Directions for this task =
Return every line from the one with "Viewport: 505px width, 312px height." through the one with "The image size is (908, 598).", inclusive, exactly as it appears below.

Material for this task =
========

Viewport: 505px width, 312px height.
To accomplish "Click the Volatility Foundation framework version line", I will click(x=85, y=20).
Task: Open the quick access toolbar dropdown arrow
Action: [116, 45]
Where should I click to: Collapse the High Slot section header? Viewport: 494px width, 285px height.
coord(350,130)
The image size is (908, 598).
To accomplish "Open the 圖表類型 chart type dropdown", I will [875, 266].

========

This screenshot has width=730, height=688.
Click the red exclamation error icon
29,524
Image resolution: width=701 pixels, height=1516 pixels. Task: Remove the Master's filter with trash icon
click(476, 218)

========

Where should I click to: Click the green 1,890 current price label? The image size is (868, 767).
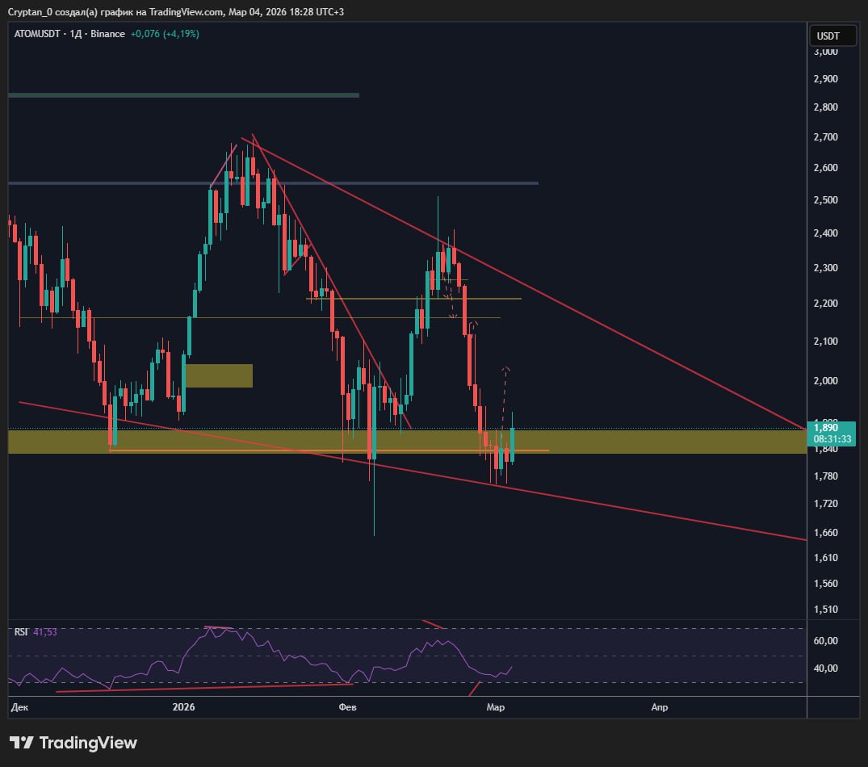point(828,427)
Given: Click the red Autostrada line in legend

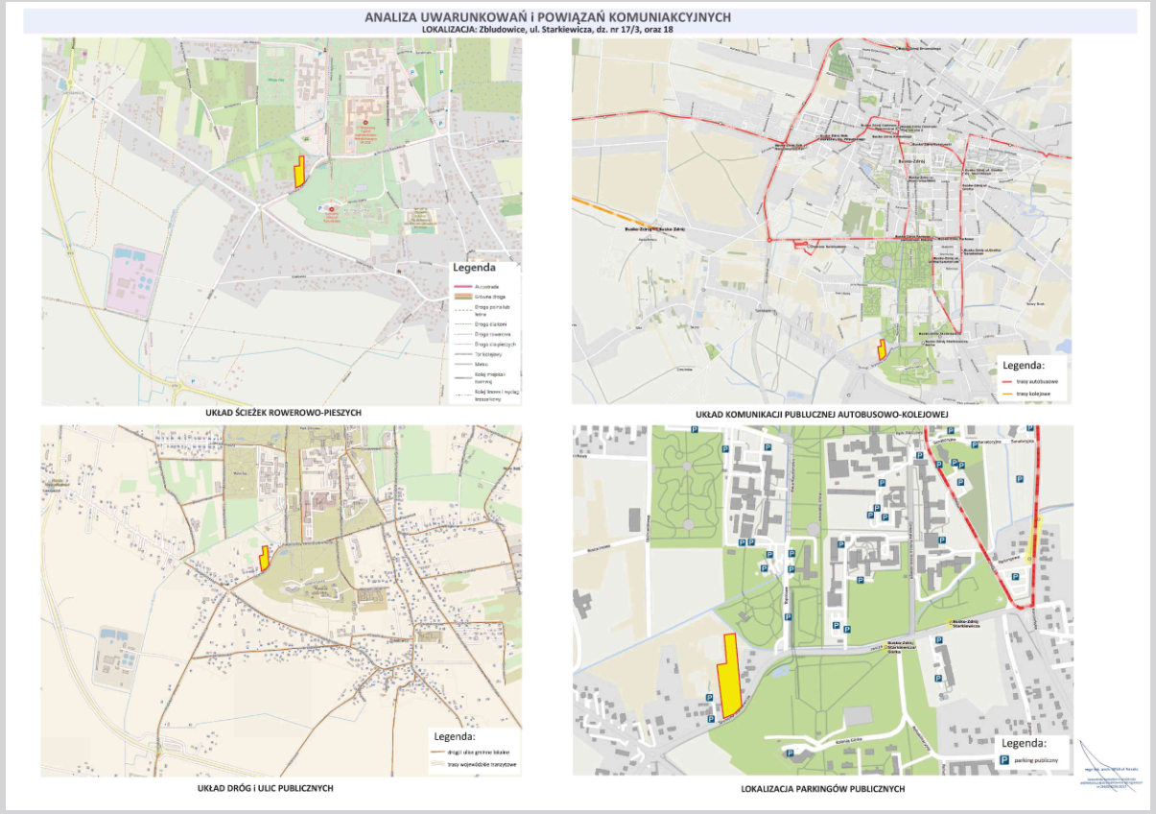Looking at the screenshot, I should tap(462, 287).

========

Result of the task =
Viewport: 505px width, 312px height.
To accomplish "Click the Volatility Foundation framework version line", I will click(x=85, y=20).
Task: Open the quick access toolbar dropdown arrow
Action: [116, 45]
Where should I click to: Collapse the High Slot section header? Viewport: 494px width, 285px height.
coord(350,130)
The image size is (908, 598).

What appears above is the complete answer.